Imagine the chaos that would ensue ‒ no light, no water from pipes, no appliances, communications, gas pumps, transportation, food in grocery stores, fire-fighting, banking services, medical services, police protection ‒ you get the idea. It has been estimated that eighty to ninety percent of the population, especially in cities and towns, would perish. Fortunately, these high-end X-Class solar storms don’t hit the Earth very often, only about every 150 years, on average. But unfortunately, the last one arrived 159 years ago, which means that, statistically, we are overdue. THE CARRINGTON EVENT When the last one occurred ‒ it was called the Carrington Event ‒power grids did not exist. However, the telegraph was coming into use then. The energy from the Carrington Event was picked up by telegraph cables, fried the wires, burned some of the poles, and set fire to equipment. Since then, astronomers have seen solar flares 10,000 times stronger than the Carrington Event. The electronics in modern power systems are much more delicate than in telegraph systems, and the multi-million-mile expanse of wires in power grids constitutes a much more efficient antenna system to capture electromagnetic energy. It is the understatement of the century to say that we have been warned.

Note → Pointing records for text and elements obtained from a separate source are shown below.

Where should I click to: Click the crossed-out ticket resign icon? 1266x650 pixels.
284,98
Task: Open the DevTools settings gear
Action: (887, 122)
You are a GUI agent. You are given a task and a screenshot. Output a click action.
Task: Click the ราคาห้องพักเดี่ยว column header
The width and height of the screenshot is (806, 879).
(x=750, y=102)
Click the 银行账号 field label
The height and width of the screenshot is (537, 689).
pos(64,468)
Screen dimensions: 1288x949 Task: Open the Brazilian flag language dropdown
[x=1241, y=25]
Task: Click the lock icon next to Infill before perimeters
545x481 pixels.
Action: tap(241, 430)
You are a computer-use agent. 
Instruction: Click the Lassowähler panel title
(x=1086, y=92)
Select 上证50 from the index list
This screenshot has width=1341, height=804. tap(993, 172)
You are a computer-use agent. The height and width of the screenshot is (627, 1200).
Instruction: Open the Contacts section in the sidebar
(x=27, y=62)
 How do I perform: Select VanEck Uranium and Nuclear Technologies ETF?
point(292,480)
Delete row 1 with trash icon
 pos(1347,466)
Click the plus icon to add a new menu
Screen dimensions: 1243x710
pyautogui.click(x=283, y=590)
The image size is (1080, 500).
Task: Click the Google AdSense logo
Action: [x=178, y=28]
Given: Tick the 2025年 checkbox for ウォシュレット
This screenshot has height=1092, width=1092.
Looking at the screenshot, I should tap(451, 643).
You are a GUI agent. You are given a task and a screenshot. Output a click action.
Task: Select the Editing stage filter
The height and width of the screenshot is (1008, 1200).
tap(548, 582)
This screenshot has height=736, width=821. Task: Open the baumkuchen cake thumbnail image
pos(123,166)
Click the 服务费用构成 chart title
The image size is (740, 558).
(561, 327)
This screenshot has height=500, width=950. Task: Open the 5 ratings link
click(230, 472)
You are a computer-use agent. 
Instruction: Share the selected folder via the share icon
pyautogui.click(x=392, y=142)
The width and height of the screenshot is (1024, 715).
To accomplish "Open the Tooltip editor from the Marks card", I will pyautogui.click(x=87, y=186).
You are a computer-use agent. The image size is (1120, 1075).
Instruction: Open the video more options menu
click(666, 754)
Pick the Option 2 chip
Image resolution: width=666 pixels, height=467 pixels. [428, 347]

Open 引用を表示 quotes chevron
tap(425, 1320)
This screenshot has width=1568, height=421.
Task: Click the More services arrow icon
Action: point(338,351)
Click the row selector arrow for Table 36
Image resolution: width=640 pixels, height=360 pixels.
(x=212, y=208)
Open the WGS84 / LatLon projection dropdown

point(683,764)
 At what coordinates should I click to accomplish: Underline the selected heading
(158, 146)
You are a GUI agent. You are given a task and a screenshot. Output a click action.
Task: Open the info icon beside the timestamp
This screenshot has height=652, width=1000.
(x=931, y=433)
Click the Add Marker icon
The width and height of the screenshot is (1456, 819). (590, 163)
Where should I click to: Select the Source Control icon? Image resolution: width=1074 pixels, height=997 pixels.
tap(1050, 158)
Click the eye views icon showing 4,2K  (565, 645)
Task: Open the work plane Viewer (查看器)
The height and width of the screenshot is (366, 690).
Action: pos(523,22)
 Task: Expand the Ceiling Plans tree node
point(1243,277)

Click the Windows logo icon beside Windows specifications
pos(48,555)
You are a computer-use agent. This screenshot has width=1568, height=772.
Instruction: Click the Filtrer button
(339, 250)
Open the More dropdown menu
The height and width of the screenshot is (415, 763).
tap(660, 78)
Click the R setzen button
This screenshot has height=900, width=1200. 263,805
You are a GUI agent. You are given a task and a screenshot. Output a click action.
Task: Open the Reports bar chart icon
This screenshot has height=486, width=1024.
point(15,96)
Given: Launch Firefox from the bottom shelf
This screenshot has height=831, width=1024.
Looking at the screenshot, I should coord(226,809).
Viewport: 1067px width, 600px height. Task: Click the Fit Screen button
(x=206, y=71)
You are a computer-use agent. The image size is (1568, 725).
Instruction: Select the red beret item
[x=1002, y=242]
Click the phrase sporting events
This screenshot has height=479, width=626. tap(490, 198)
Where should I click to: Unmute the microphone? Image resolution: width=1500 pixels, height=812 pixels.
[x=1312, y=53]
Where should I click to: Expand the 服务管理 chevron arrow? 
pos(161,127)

“It would literally paralyze all the United States, not just for a day or an hour, but for months to years.” ~~ Michio Kaku, Professor of Theoretical Physics, City College of New York “Severe geomagnetic storms have the potential to cause long-duration outages to widespread areas of the North American grid.” ~~ North American Electric Reliability Corporation and the US Department of Energy, High Impact, Low Frequency Event Risks to the North American Bulk Power System (June, 2010) Summary: Eventually, possibly within the next decade, Earth will be hit by a solar burst that will knock out the world’s power grids for months or years. ~~ Severe Space Weather Events: Understanding Societal & Economic Impacts, December 2008, National Academy of Sciences in collaboration with NASA
HOW NAIVE WE WERE When we began research for this documentary we naively thought it was our mission to inform government and industry leaders about the need to protect the grid, but we were in for a shock. After further research, we discovered that everything we were hoping to bring to the attention of these people already was known to them. The public may have been in the dark (pun intended), but government and industry officials have known about this for nearly two decades. In fact, we learned that some of them have taken steps to insure that they will survive what they consider to be an inevitable apocalypse, but they are doing nothing to protect the rest of us. PRETENDED PREPAREDNESS The second shock was to learn that the same damage could be caused by the detonation of an EMP weapon in space and that many of the people who are responsible for protecting the grid from solar storms and EMPs publicly pretend that there is nothing to worry about. This documentary shows that such assurances are not even close to the truth, and that pretended preparedness has become the most serious aspect of the problem. If those we trust to protect us are trying to cover up their failure or even if they are just trying to avert public panic, either way we are woefully unprotected ‒while our rendezvous with the sun (or an EMP) is inexorably approaching. There have been numerous documentaries and books on the vulnerability of the power grid, but all of them have uncritically accepted the assumption that government and industry are doing everything possible to protect us. No one has had the courage to challenge that assumption ‒ until now.